Our friends at the City of Glasgow’s First World War centenary project invited us to be part of the City Chambers event. Three of our Club 21 interns had the opportunity to share their expertise with Commonwealth dignitaries, including Prime Minister David Cameron, and First Ministers Alex Salmond, Peter Robinson, and Carwyn Jones.
Jen looked at issues of the Glasgow University Magazine during the war years (soon to be published on this blog), highlighting what university women were writing about, as well as looking at the 1915 memorial edition of the magazine to see how students reacted to the first year of the war. Katie focused on putting together biographies of medical students who served during the war for the university’s online Roll of Honour. Hugh looked at naval history, such as US Naval Academy links with Glasgow, including those during the First World War.

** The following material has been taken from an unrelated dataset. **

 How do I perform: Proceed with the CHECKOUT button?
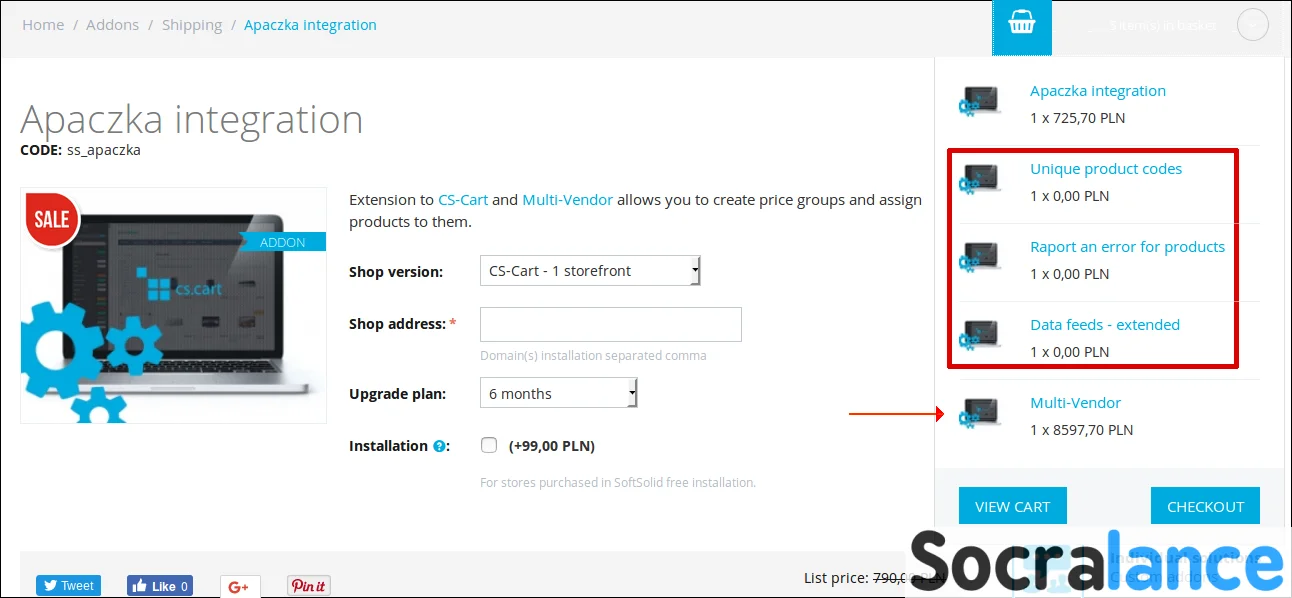pyautogui.click(x=1205, y=506)
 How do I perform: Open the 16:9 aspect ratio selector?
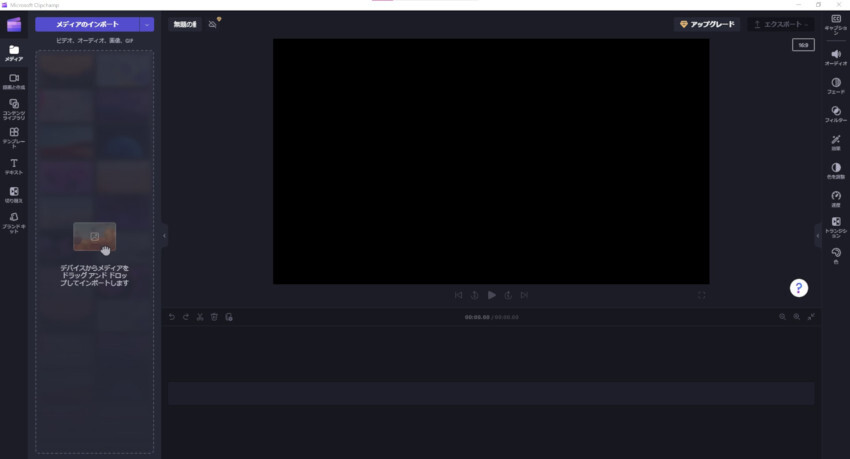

Our display included prosthetic hands from the collection of the Hunterian Museum, designed by Yarrow & Company shipbuilders for the Princess Louise Scottish Hospital for Limbless Sailors and Soldiers (still serving veterans today as Erskine). Sir William Macewen, Regius Professor of Surgery at the University of Glasgow, was instrumental in establishing the hospital in 1916. Macewen worked closely with Clydeside shipbuilding engineers to design artificial limbs to address the critical need for prosthetics created by the war.
The display also featured individuals from across the Commonwealth who are on our online Roll of Service. This included highly accomplished Glasgow-trained women surgeons like Dr Dagmar Florence Curjel, born in Lahore and who served with the Women’s Indian Medical Service, and Toronto-born Dr Honoria Somerville Keer, who worked with the Scottish Women’s Hospitals for Foreign Service.